With the Libyan leader Gaddafi decides to relaunch bilateral relations, necessary to curb migration flows, and tries to rewrite relations with two of the main former Soviet republics on a bilateral basis with a common value. He understands that Europe’s security depends on the stability of those countries and areas, but his personal image, in the eyes of his EU partners, is irreparably compromised, despite the fact that he was the first EU premier to bring the issue of immigration to the leaders’ table. Not least because in the meantime the national situation, in the wake of the sovereign debt crisis, worsens. In the summer of 2011, the markets start betting on the bankruptcy of Italy, whose debt has grown. In a letter, the European Union demands action. It grants time until the end of the year for measures to reassure markets and partners. On 26 October, at the ‘truth’ European Council summit, where Italy’s anti-crisis plan is expected, Berlusconi is immortalised by the internal cameras intent on studying the back of the then Danish prime minister, the socialist Helle Thorning-Schmidt.

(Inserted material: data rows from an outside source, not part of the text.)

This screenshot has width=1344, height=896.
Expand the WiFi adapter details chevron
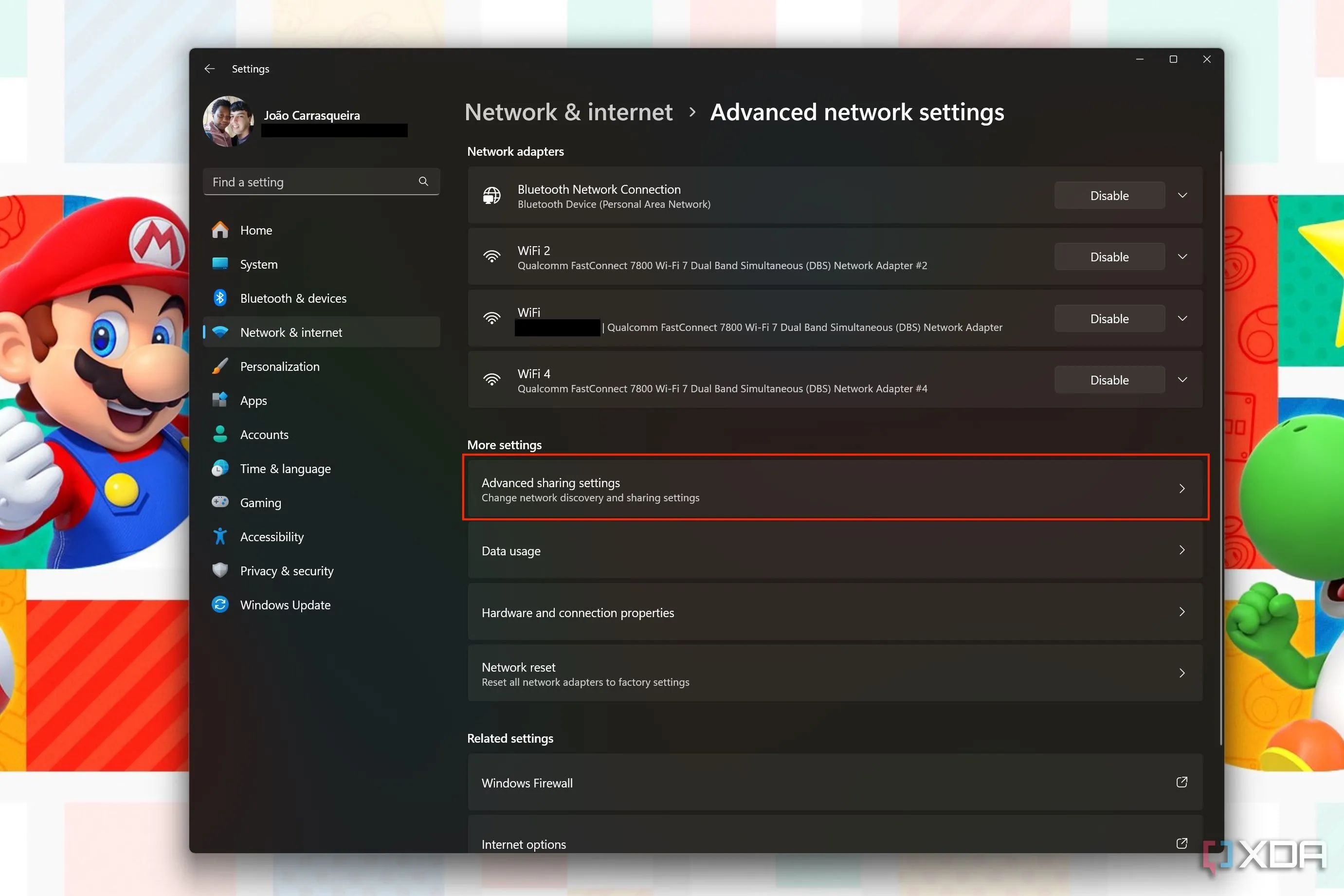click(x=1182, y=318)
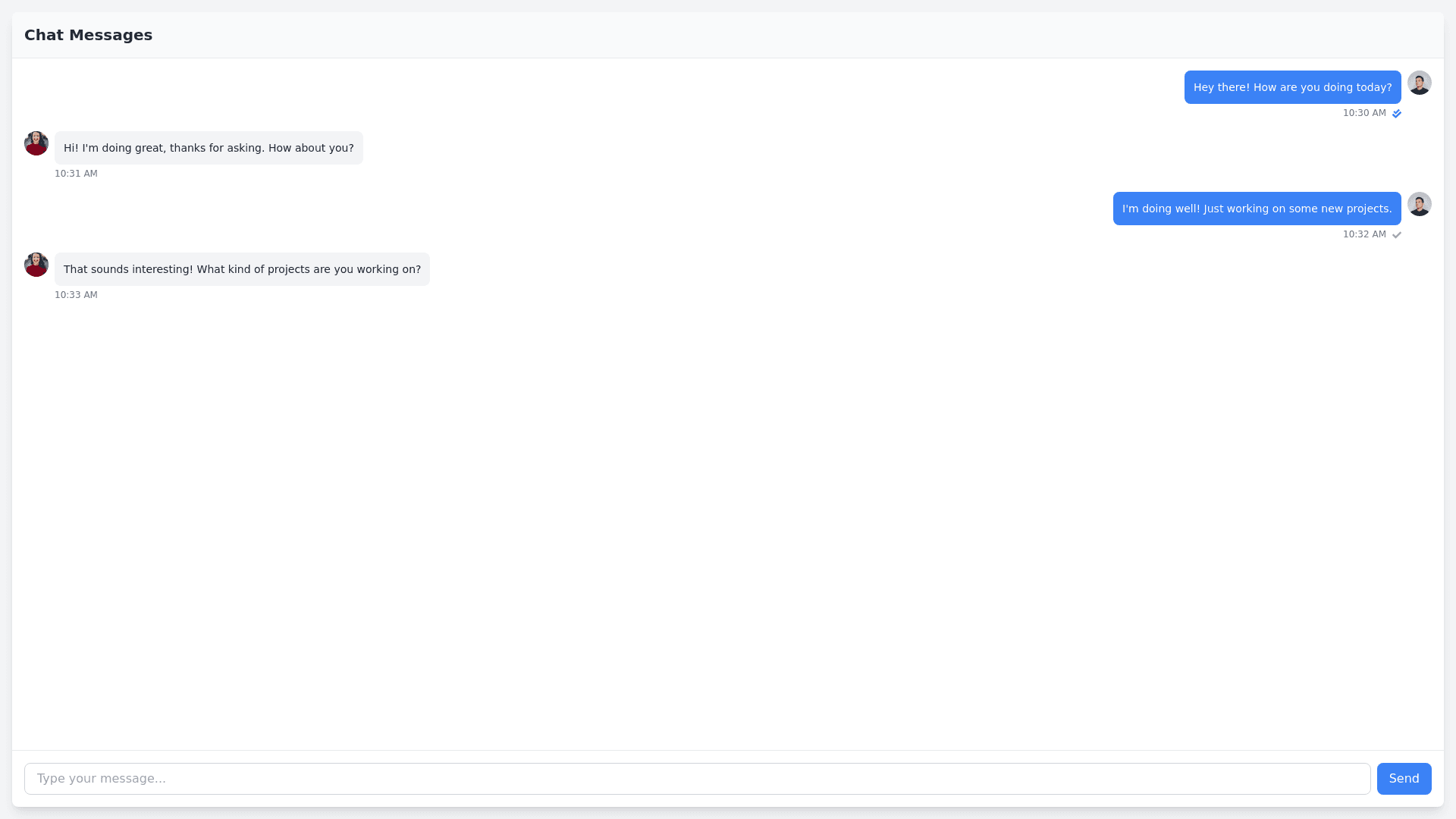Click the word "today?" in first message

(1373, 87)
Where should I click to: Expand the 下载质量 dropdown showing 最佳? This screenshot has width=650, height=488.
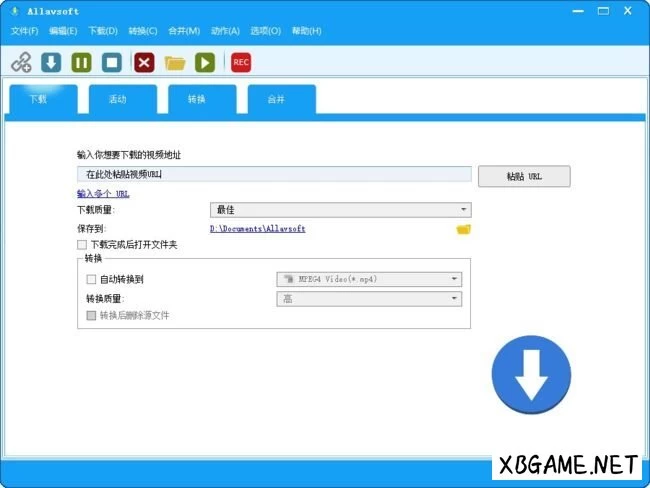tap(340, 210)
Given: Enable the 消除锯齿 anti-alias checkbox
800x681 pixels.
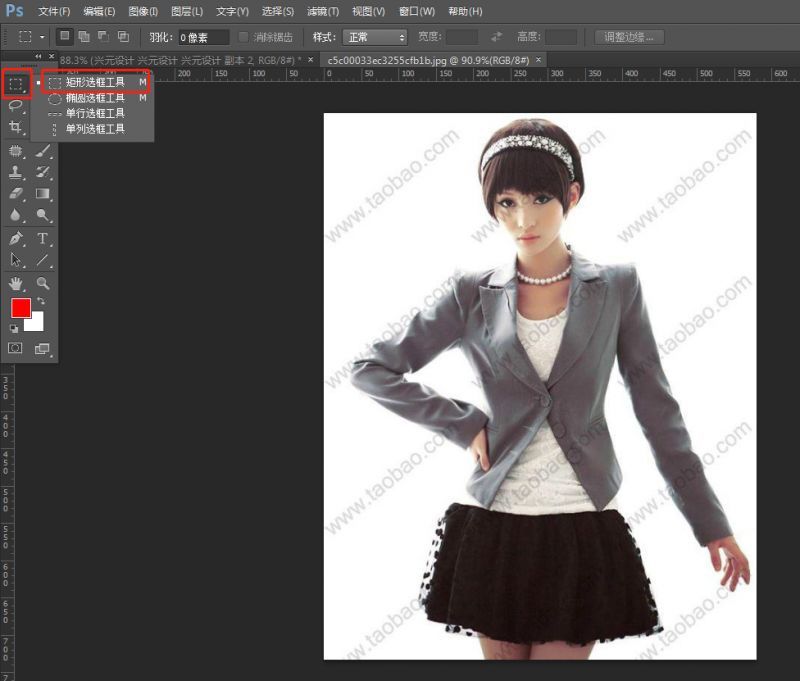Looking at the screenshot, I should point(243,36).
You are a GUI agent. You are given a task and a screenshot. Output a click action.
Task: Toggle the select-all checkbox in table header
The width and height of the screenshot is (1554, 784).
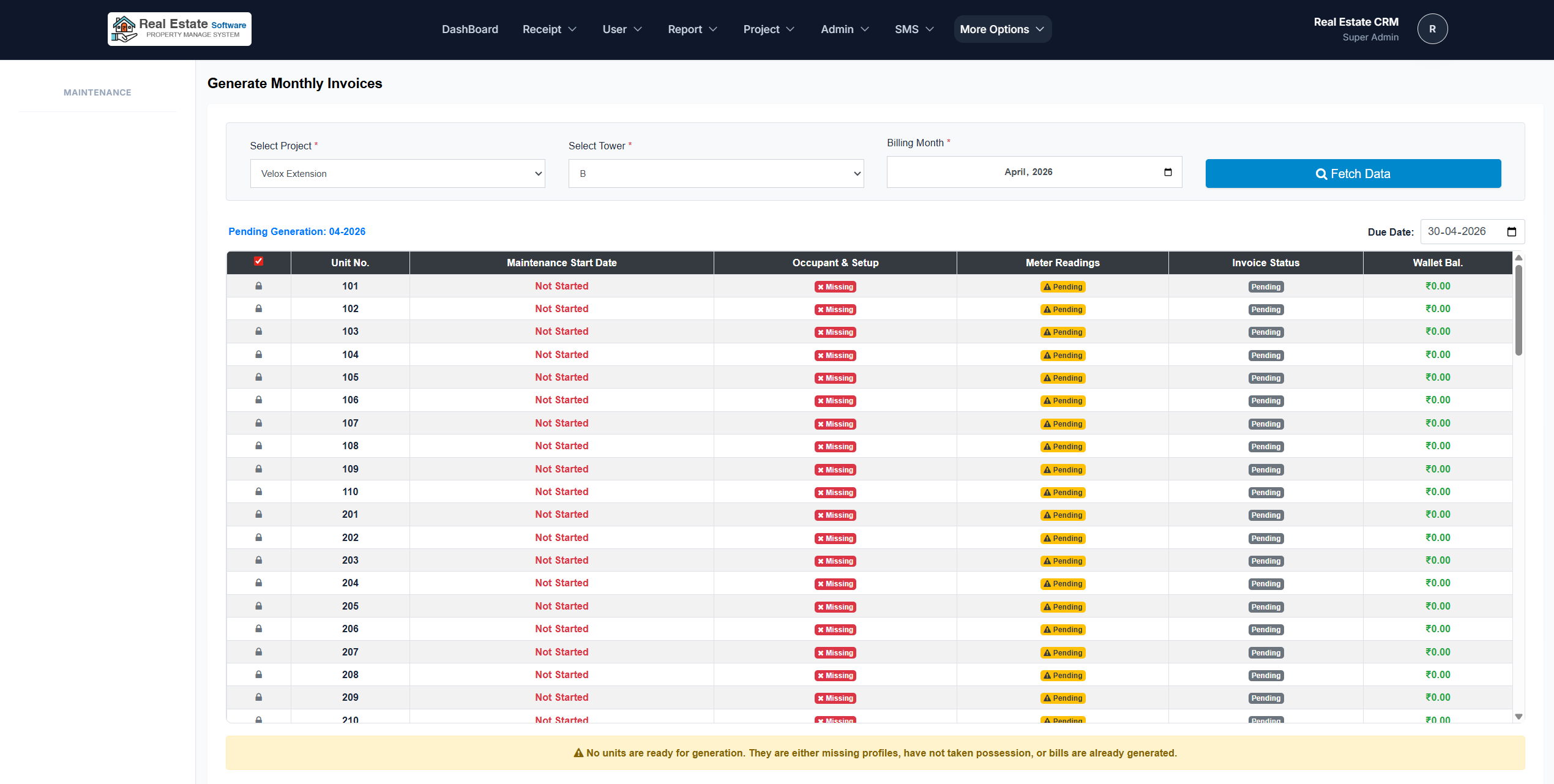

At the end of the summit, the joint press conference of the leaders of Germany and France reveals how much the partners trust Berlusconi. Angela Merkel and Nicolas Sarkozy are asked if they feel reassured by the measures outlined by the cavaliere. The two look at each other and smile. Images, once again, that go round the world.
In Europe, Berlusconi was all that, because that is what we remember. Yet it was he who wanted Antonio Tajani as European commissioner, first for Transport and then for the Internal Market. An apt choice, given Tajani’s career in Brussels. Berlusconi left the scene as Prime Minister in November 2011, following a vote of no-confidence on which the smiles of the leaders of France and Germany weighed heavily.
He remains at the head of Forza Italia, however the point of reference of the European People’s Party, of which the knight has been a pillar, even if the collapse in domestic consensus reduces the party’s weight within the family of the European centre-right. In 2019 (after a first mandate between 1999 and 2001) he returns to Europe, as a MEP. In this new role, he stands out for his statements on the presidents of Russia and Ukraine. In the midst of a war, and with the EU adopting unprecedented sanctions packages to come to Kiev’s aid, Berlusconi reiterates his closeness to his friend Putin. “I, if I had been Prime Minister, would never have gone to talk to Zelensky,” he says on 12 February this year, producing an earthquake within the European People’s Party of which Berlusconi has been a point of reference for decades. Not only that. In defiance of the sanctions, Berlusconi claims to have exchanged bottles of lambrusco with Putin for bottles of vodka, arousing the irritation of the European Commission. Another outing that does not help the way Berlusconi is remembered outside the country. So much so that the EPP cancelled an event planned in Naples in March this year, precisely because of Berlusconi’s stance on Russia.